Иски… случайны. Именно случайность — единственная закономерность, которую Манфред может заметить. Некоторые из них — обвинения в нарушении патентов. Эти Манфред мог бы воспринять всерьез, если бы не тот факт, что треть из их целей — компании, которые за пределами своей внутренней среды не делают в настоящий момент вообще ничего. Некоторые являются обвинениями в управленческих нарушениях, но попытка разобраться обнаруживает целую кучу чепухи. Обвинения в неуставном увольнении, дискриминации по возрасту — и это иски к компаниям, в которых нет работников! Жалобы на торговлю не по правилам.

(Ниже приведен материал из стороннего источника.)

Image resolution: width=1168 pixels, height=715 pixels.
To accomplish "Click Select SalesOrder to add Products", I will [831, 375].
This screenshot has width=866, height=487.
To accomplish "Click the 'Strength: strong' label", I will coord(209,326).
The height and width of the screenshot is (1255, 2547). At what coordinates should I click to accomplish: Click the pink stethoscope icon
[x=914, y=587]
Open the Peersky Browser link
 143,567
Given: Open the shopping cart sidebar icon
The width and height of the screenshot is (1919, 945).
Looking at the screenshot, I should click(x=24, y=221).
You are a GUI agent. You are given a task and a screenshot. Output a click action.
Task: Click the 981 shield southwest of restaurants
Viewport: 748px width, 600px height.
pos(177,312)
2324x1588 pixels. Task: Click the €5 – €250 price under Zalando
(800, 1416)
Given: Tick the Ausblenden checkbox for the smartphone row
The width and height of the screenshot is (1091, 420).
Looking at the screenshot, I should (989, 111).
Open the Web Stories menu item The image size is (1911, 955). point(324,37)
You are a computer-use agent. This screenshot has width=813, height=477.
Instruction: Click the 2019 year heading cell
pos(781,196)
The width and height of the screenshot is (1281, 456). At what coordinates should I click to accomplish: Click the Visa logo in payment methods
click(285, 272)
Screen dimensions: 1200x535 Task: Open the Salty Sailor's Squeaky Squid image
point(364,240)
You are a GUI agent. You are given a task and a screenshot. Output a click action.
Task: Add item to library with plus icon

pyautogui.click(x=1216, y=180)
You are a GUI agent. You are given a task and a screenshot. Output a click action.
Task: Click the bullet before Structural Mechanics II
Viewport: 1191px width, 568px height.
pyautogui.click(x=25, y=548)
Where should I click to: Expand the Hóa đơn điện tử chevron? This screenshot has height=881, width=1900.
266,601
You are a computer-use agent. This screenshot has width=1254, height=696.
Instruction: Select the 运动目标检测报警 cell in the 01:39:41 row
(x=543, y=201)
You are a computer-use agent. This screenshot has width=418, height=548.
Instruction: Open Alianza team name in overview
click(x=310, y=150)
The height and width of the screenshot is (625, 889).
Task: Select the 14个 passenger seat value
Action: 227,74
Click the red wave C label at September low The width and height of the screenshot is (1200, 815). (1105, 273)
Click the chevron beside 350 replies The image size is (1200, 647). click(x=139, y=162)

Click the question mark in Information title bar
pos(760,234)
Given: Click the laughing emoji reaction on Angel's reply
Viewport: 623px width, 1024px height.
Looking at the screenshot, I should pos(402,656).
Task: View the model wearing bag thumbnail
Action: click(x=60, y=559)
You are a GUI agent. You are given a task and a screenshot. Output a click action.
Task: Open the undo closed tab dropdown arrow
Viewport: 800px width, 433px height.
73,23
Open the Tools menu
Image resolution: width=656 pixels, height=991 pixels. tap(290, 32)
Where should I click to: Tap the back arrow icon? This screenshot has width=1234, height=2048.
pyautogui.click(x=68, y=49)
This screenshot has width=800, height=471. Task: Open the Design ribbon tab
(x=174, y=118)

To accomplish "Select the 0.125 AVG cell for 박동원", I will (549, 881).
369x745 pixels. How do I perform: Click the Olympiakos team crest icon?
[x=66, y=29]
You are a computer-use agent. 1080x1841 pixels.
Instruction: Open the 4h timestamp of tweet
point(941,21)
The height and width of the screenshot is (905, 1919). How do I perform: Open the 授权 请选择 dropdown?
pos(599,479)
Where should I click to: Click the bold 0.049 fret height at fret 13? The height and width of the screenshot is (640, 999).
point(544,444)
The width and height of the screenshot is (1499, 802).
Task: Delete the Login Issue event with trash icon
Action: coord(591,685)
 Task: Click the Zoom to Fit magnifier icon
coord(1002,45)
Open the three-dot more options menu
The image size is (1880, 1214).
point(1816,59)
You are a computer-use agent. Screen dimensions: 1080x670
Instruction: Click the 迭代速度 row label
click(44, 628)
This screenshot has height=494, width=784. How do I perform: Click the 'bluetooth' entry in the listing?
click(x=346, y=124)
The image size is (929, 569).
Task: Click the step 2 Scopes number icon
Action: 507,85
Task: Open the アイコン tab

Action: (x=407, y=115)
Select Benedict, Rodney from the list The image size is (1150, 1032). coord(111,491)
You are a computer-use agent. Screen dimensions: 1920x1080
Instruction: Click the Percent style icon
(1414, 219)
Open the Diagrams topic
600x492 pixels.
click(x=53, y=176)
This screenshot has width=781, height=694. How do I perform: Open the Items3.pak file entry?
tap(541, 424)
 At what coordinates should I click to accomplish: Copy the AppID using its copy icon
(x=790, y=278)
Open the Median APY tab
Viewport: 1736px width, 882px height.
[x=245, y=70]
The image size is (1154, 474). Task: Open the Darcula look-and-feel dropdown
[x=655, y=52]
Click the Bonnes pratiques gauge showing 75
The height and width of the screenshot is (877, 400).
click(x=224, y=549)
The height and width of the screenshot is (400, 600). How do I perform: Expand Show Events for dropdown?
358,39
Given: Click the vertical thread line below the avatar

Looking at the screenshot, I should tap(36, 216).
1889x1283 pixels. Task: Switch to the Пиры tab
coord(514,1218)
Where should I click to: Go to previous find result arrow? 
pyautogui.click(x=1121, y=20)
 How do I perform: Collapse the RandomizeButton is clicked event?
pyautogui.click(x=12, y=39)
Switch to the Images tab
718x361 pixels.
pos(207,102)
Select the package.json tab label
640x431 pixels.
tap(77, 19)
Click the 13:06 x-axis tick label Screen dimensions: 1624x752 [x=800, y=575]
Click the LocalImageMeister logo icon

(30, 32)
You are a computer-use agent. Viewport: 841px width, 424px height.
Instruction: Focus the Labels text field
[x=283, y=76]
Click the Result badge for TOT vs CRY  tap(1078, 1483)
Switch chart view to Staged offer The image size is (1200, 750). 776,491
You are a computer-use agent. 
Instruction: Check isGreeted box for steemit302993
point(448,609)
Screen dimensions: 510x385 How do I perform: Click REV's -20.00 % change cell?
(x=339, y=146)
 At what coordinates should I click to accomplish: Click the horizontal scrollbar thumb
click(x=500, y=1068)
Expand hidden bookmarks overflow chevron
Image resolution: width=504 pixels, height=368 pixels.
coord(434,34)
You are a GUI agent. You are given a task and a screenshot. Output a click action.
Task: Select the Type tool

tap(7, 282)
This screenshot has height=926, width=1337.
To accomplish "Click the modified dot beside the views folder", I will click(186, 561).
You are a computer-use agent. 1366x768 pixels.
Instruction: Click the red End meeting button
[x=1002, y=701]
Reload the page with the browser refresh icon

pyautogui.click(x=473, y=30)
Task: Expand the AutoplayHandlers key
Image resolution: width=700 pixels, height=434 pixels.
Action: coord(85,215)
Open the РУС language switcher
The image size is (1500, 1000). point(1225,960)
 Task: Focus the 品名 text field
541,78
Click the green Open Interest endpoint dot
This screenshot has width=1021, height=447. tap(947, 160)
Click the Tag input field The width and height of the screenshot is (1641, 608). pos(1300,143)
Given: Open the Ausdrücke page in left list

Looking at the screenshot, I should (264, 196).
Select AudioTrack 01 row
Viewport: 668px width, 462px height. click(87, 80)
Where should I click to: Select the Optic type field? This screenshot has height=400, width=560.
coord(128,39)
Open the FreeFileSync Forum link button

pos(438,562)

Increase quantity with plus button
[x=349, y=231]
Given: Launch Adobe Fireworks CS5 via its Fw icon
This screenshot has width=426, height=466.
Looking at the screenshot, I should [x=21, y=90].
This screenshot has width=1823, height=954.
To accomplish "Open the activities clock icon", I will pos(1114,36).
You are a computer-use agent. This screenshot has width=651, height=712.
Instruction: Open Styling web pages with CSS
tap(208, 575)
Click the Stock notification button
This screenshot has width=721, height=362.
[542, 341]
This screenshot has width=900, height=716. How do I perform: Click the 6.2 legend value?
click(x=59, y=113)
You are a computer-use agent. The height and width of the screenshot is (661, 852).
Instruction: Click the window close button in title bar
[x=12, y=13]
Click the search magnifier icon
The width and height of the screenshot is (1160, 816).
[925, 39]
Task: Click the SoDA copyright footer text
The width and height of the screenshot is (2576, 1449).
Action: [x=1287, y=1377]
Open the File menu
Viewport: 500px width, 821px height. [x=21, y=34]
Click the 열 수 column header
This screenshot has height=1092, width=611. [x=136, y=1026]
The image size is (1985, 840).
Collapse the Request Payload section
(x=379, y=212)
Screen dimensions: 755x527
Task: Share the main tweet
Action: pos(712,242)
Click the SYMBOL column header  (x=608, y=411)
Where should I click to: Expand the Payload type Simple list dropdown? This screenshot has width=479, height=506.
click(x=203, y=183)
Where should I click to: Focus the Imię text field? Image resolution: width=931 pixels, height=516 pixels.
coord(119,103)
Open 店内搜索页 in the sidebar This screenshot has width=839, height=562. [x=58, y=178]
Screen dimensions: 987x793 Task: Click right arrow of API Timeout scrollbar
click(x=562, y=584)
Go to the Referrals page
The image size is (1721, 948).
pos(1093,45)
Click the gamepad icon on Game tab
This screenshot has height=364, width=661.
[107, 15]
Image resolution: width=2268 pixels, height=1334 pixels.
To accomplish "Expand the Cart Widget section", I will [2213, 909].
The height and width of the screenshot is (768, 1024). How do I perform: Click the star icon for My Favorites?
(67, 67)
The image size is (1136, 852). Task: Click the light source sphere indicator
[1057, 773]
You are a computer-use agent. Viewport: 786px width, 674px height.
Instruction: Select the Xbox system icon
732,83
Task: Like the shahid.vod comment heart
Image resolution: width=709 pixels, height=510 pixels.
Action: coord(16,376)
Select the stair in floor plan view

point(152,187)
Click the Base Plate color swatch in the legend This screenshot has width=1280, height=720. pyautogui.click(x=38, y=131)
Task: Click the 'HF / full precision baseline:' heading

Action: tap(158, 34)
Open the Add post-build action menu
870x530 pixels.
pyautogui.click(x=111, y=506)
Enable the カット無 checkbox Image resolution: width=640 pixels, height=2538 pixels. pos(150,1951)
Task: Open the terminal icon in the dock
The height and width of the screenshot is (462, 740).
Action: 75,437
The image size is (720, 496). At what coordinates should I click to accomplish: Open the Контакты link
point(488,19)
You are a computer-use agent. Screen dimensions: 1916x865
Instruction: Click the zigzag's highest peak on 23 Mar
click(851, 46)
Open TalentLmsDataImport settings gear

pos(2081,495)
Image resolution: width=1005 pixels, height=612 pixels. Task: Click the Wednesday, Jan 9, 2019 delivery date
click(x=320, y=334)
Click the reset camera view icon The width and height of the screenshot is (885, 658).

А один иск утверждал, что обвиняемые (в сговоре с премьер-министром Японии, правительством Канады и эмиром Кувейта) используют орбитальные лазеры, управляющие сознанием, чтобы заставить собачку истца непрерывно тявкать днём и ночью.

Манфред вздыхает и наскоро подсчитывает. При нынешнем темпе иски атакуют его сеть корпораций со скоростью один раз в шестнадцать секунд — и это в сравнении с полным их отсутствием за предыдущие шесть месяцев. Еще через день настанет насыщение — его возможности отбиваться будут задействованы по максиму. А если так будет продолжаться еще с неделю, их станет достаточно, чтобы не хватило всех судов Соединенных Штатов. Кто-то нашел способы обращаться с исками так же, как он сам обращается с компаниями, и избрал в качестве цели его самого.